Changing Life with Climate: Adaptation through Agro-biodiversity Management - A Case from Nepal

Bishal Ghimire, Anju Upadhyaya

Georg-August-Universität Göttingen, Dept. of Forest Sciences and Forest Ecology, Germany


Abstract


The third assessment report of the Intergovernmental Panel on Climate Change (IPCC) has identified climate change as a serious threat to agro-biodiversity through alterations in species composition, cropping pattern and productivity. The changing climate is projected to result in remarkable shifts in rural communities' livelihoods causing irreversible damage to their agriculture, forest and other natural resources. This situation demands for potential adaptation strategies to moderate and cope with the vulnerabilities to which the resources and the communities are exposed.
As agro-biodiversity resources are highly sensitive to climate change and the local farmers are in the forefront of the impacts, it is imperative to understand their perceptions on climatic variability and explore their adaptation strategies through agro-biodiversity management against changing climate. This study, based on a case from Pokharekhola watershed in the central middle-hills of Nepal, was conducted in 2009. The primary data were gathered through interviews, group discussions and field observations. Meteorological data and allied study reports were used as secondary information.
The farmers' perceptions on climatic variations like their observation on rising annual temperature, decreasing post-monsoon rainfall, warmer and shortened winters were corroborating with the meteorological data of last two decades.

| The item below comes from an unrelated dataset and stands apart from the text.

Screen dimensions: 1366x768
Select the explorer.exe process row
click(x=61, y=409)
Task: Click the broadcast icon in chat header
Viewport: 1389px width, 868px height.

The alteration in tree phonologies and early fruiting and ripening of agro and horticulture crops were the distinctive signs of climate change at local level. Drying of water sources and decreased soil moisture, increased agricultural pests and diseases, and appearance of invasive weeds were observed as immediate climate change impacts. Furthermore, reduced cereal, vegetable and fruit production due to erratic rainfall patterns had the major impact on the people's livelihoods.
The farmers have started adopting some new farming strategies to cope with climate change scenarios at local level such as adjusting the crop cultivation time and supplying irrigation to adapt to the prolonged droughts, using improved seed varieties, replacing cereals with vegetable farming, crop diversification through mixed-cropping, more fodder tree plantation in homesteads, and increased goat raising instead of cattle. These practices of agro-biodiversity management have helped the rural communities to adapt with the adverse impacts of climate change by transforming their life and farming patterns.